Послужной список Ермоленко был гораздо беднее. Его университеты начались с тульского Александровского дворянского училища, продолжились циклом лекций у Менделеева и кремлевскими курсами красных пулеметчиков, а завершились, на сегодняшний момент, рязанским высшим военным училищем ВДВ.
Я с недоумением смотрел на обоих родителей и, совершенно невпопад, спросил:
– А почему вы до сих пор не генералы или маршалы?
Они замолкли на полуслове, а потом рассмеялись. Сквозь смех папа Саша выдавил:
– Горлов, чему тебя только семь лет учили? Объясняю, как для дурака – генералов мало, маршалов еще меньше. А теперь представь себе, маршала, который на глазах у всей страны совершенно не старится…
Я смутился и покраснел.
– Батя, не обращай на него внимания, – утирая слезы, посоветовал Ермоленко, – Ванька у меня с самого начала такой, больной на всю голову.
От стыда я не знал куда деваться, поэтому начал смотреть куда угодно, только не на них. Совершенно случайно, мой взгляд упал на кампанию за соседним столиком. Среди беспечно веселящейся толпы сидела очень приятная девушка, которая с огромным интересом разглядывала меня. Увидев, что я смотрю на нее, она смущенно улыбнулась и отвернулась к друзьям. Я тоже постарался переключиться на беседу со старшими товарищами. Но нет, нет, да и посматривал в сторону этой девчонки. К моему сожалению, ее кампания скоро ушла.

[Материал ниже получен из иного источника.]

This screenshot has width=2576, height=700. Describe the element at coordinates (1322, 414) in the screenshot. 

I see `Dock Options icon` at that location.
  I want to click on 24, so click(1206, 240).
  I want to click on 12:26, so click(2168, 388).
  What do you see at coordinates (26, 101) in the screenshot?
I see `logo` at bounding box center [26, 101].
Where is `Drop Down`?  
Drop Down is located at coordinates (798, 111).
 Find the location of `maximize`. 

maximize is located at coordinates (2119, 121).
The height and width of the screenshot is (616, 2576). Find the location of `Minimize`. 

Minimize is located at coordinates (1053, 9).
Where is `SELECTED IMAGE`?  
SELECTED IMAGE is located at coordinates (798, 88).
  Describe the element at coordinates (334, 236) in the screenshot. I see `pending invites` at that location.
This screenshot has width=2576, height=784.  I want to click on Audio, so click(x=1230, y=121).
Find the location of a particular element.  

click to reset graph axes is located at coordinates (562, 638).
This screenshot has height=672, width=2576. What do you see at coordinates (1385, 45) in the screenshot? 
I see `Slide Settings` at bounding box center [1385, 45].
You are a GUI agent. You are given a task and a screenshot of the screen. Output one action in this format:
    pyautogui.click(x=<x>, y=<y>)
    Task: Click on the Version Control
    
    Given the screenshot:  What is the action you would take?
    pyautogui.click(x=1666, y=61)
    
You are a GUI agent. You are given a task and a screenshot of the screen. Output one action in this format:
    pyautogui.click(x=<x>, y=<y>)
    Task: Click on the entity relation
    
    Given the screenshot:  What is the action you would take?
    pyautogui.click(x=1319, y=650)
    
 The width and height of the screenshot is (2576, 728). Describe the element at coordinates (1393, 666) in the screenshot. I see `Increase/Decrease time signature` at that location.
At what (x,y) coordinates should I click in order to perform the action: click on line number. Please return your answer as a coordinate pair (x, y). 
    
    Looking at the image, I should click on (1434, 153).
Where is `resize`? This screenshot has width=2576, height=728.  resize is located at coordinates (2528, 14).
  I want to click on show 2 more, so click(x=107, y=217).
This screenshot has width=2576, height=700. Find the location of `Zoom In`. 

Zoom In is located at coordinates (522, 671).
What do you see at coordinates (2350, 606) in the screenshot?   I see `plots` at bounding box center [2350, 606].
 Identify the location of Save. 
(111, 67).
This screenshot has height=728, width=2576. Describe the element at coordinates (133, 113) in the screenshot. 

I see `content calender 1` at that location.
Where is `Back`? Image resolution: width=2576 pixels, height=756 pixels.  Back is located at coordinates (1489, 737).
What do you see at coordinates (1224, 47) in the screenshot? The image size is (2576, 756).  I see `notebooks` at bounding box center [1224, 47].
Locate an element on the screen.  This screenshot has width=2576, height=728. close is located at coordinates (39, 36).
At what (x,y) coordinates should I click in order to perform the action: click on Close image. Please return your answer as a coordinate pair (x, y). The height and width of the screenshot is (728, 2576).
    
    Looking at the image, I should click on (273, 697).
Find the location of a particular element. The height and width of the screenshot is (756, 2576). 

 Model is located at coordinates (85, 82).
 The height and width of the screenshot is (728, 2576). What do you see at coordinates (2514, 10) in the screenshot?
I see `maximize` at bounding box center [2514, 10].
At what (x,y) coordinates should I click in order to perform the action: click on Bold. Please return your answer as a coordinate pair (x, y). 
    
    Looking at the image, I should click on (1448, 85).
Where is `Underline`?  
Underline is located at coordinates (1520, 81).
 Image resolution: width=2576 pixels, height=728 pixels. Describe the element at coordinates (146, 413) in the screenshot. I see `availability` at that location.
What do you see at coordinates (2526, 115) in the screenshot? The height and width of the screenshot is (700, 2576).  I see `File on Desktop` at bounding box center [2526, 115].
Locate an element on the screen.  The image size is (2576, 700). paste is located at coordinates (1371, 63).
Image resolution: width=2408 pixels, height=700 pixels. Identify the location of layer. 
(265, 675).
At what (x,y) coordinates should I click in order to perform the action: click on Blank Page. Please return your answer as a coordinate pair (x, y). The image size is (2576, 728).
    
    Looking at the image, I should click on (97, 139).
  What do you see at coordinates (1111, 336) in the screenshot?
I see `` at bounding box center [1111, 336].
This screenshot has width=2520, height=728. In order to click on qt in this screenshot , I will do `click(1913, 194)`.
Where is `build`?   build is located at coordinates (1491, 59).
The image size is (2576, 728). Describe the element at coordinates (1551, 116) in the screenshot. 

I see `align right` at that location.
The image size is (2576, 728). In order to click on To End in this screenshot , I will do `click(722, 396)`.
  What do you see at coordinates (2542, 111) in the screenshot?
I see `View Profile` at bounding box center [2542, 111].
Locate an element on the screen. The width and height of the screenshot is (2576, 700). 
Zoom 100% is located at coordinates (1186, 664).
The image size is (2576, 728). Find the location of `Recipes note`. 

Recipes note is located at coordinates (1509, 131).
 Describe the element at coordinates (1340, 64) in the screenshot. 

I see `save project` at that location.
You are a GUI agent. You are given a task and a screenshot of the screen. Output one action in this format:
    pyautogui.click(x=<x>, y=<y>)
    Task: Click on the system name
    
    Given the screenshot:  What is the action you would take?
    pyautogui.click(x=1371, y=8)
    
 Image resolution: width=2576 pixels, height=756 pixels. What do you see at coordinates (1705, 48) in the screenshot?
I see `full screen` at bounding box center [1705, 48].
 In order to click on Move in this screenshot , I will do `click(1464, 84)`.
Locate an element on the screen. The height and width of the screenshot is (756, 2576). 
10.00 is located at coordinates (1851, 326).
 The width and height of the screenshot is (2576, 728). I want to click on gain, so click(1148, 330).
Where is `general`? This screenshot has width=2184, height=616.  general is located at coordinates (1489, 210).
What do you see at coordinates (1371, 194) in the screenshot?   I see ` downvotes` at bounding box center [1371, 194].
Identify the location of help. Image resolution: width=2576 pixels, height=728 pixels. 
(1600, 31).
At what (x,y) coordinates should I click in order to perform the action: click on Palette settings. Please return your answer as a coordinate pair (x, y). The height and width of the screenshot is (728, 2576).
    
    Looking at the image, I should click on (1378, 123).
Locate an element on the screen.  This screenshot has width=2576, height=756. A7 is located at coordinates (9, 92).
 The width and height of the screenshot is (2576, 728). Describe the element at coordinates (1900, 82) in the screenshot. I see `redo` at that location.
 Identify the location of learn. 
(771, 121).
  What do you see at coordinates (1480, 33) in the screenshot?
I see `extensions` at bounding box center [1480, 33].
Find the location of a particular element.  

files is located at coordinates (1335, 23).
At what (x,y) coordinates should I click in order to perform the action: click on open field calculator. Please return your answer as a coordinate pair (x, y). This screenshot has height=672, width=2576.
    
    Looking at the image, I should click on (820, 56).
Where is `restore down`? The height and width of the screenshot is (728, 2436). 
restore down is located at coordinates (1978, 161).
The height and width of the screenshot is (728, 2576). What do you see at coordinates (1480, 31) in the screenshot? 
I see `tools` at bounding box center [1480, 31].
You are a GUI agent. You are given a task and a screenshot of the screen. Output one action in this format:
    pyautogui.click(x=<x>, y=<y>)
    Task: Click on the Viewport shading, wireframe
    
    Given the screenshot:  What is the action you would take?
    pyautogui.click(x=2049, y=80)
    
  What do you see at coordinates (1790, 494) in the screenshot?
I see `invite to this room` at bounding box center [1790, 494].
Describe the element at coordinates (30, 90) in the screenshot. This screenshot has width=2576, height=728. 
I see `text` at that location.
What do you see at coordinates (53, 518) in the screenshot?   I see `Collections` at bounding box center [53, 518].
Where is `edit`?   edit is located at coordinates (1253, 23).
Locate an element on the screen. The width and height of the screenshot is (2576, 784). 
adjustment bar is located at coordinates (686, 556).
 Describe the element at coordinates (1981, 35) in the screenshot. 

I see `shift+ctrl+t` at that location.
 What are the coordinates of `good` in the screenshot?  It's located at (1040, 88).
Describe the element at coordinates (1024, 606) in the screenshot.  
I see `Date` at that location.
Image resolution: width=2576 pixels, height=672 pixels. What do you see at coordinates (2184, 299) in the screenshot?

Камю пьянил мягко, без неприятных последствий, но очень уверенно. Не дожидаясь рассвета, мы побрели на ночевку к папе Саше. Маршируя в обнимку по улицам мы, что есть мочи, горланили песни приличного и неприличного содержания. Сзади медленно ехал Батин «лимузин». Поздние недоброжелатели смирно уступали нам дорогу и прятались в подворотнях. Сегодня в недоброжелателях у нас был весь город, ну, еще бы, в три-то часа ночи. А на Батю напало вдохновение. Теперь он самозабвенно выводил какой-то торжественный гимн, судя по всему, на древнегреческом. Странный, непривычный нашему уху ритм, завораживал и заставлял, что-то внутри, трепетать от восторга. Как и у всех вампиров, у нас был абсолютный слух, но наличие слуха еще не означает наличие голоса, на зависть всем, у полковника было и то и другое. Я слушал, затаив дыхание.
– Ну, Батя, ты даешь! – удивился Ермоленко, когда тот замолк. – Ты уже лет сорок так не пел.
– Ты хоть что-нибудь понял? – поинтересовался в ответ Батя.
– Почти все! – ухмыльнулся учитель. – Зря ты, что ли в меня уже почти двести лет язык вколачиваешь. А как тебе, Ваня, понравилось?
– Да! Это было здорово! Только, извини, папа Саша, ничего не понял.
– Не понял! – протянул полковник, поднимаясь по ступенькам и открывая дверь. – Скажите, пожалуйста. Ладно, слушай.
Он торжественно поднял руку и нараспев произнес:
– …Грозная дочь грозных микенских царей,
Светлоокая мчится Афина Паллада.
Торопит бичом быстроногих коней
Золотой колесницы своей
К войскам, уходящим из светлой Эллады…
– Понял теперь? И это человек, окончивший университет! Тоже мне, образование! Чему вас там только учат! Вот в наше время…
Мы с майором одновременно смутились. Батя только махнул рукой, выражая этим жестом все, что о нас думал. После чего мы разошлись спать, поскольку сил на другие дела не осталось. Во всяком случае, у меня.
Как всегда, после нагрузки или пьянки, спал я почти до вечера. Отец с Батей встали гораздо раньше и занимались текущими делами. Ермоленко через несколько дней уезжал и полковник готовил документы, которые тот должен был доставить в Российский Магистрат.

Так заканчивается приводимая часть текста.